Offiziell fährt Michael Schulz nicht für das Cycling Team Essen ... dennoch gehört er einfach irgendwie zu uns !
Anfang Juli nahm Michael beim französischen Marathonklassiker La Marmotte 2010 teil ! Die Route führt über die legendären Pässe Col du Glandon ( 1918 m ) - Col du Télégraph ( 1570 m) - Col du Galibier ( 2642 m ) und Col du Lautaret ( 2057 m) . Der Schlußanstieg ging dann über die "21 Kehren des Teufels" nach L'Alpe d'Huez ( 1880 m ). Hier Michael's beeindruckender Bericht - vielen Dank dafür !

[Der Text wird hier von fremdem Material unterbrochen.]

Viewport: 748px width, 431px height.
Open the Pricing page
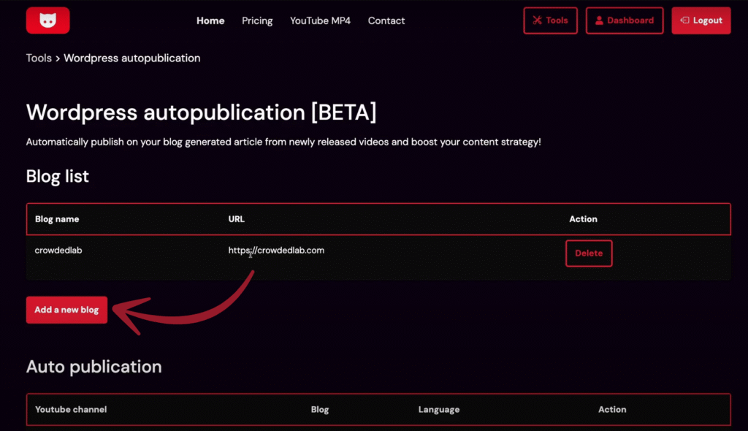click(x=257, y=20)
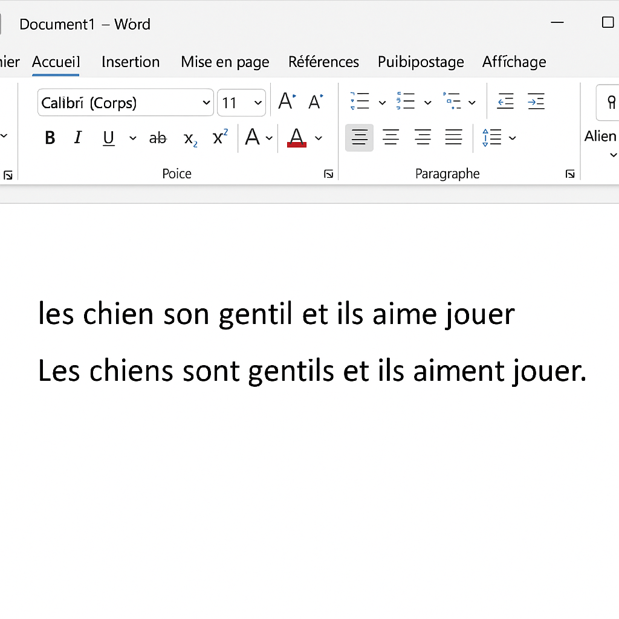Apply superscript formatting
This screenshot has width=619, height=619.
pyautogui.click(x=221, y=137)
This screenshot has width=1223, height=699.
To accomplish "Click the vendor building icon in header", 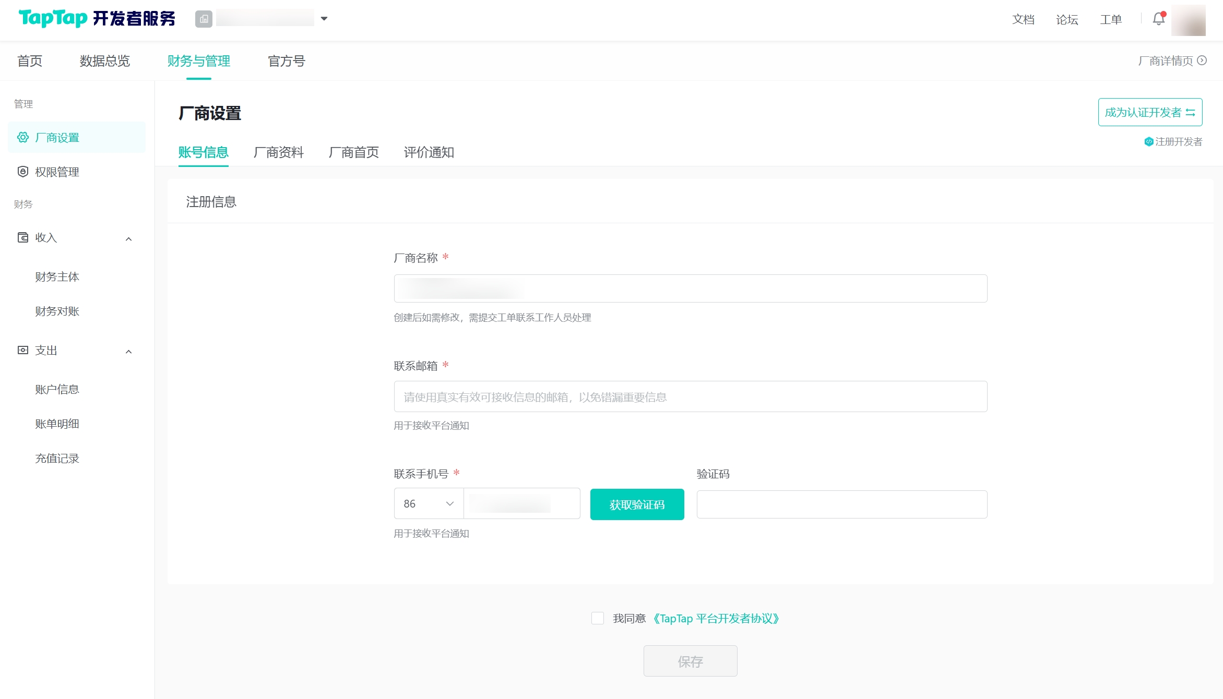I will tap(204, 19).
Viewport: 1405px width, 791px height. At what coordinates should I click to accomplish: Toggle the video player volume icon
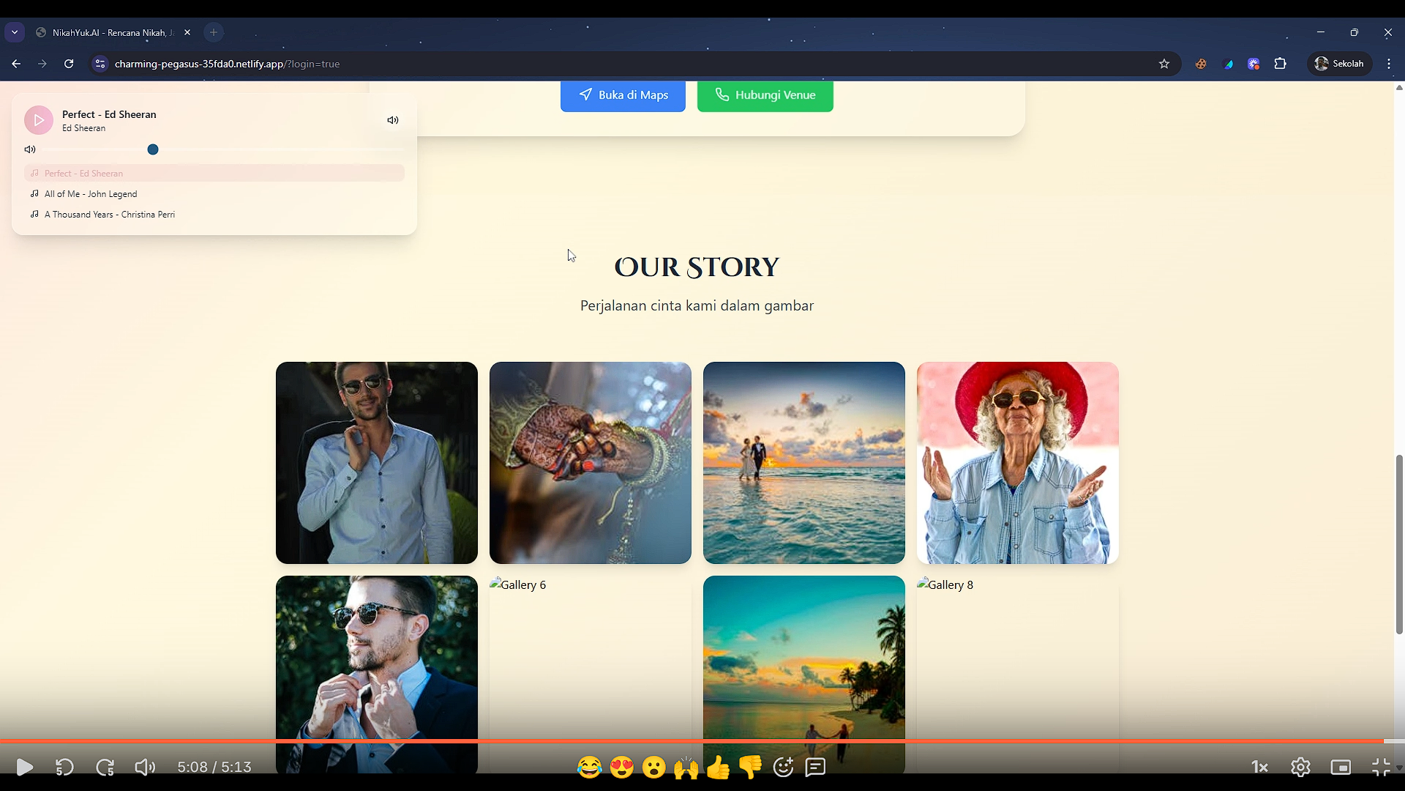(145, 767)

Rennbericht von Michael Schulz

Von einem der auszog, das Murmeltier zu erlegen und ( fast ) als „Luis Trenker von Alpe d’Huez“ heimkehrte
So, das Rennen ist „gelaufen“ und mit neuen Erfahrungen, sehr vielen Erinnerungen und sehr, sehr dicken Beinen sitze ich wieder daheim. Rahmenbedingungen, wie z.B. die Anreise ( unendlich lang und unglaublich heiß ), das französische Frühstück ( auch am Renntag für’n hohlen Zahn ... ) oder die Preise in L’Alpe d’Huez ( hier hatten wir uns einquartiert ) ... geschenkt!
Dafür wohnten wir aber auch in Blickweite zum Messeplatz ( hier gab’s neue Rennschuhe ), Sportzentrum ( hier gab’s den Startsack ), Zieleinlauf ( hier gab’s Tränen ), und das sorgt für entsprechende Einstimmung.
Facts zu den Voraussetzungen: wir, d.h. mein Freund Ralph und ich, waren unheimlich heiß ! Kein Zweifel ... mit rund 7300 Trainingskilometern in 2010 und knapp unter 62 kg wollte ich endlich loslegen. Die Veranstaltung ist seit Monaten mit 7000 Startern ausverkauft, es galt 174 Kilometer und 5000 Höhenmeter zu überwinden. Die internationale Kategorieeinteilung der 4 Berge liest sich wie folgt: 1 - 1 - HC - HC. Ziel war es unter 9:15 Std. ins Ziel zu kommen, denn dann gibt es in meiner Altersklasse die „Urkunde D’or“ ( ... die goldene Ananas ). Seit Tagen beschäftigte mich vor allem auch das Wetter, denn vor ca. 2 Wochen wurde der Col du Galibier wegen Neuschnee kurzzeitig wieder gesperrt. Ab irgendeinem Punkt muss man sich aber dann auch auf den Veranstalter verlassen, denn das Rennen gibt es seit 1982 und sicher hat man dort Erfahrungen. Es sollte aber ein sonniger, ein sehr sonniger…..ein sehr, sehr sonniger Tag werden.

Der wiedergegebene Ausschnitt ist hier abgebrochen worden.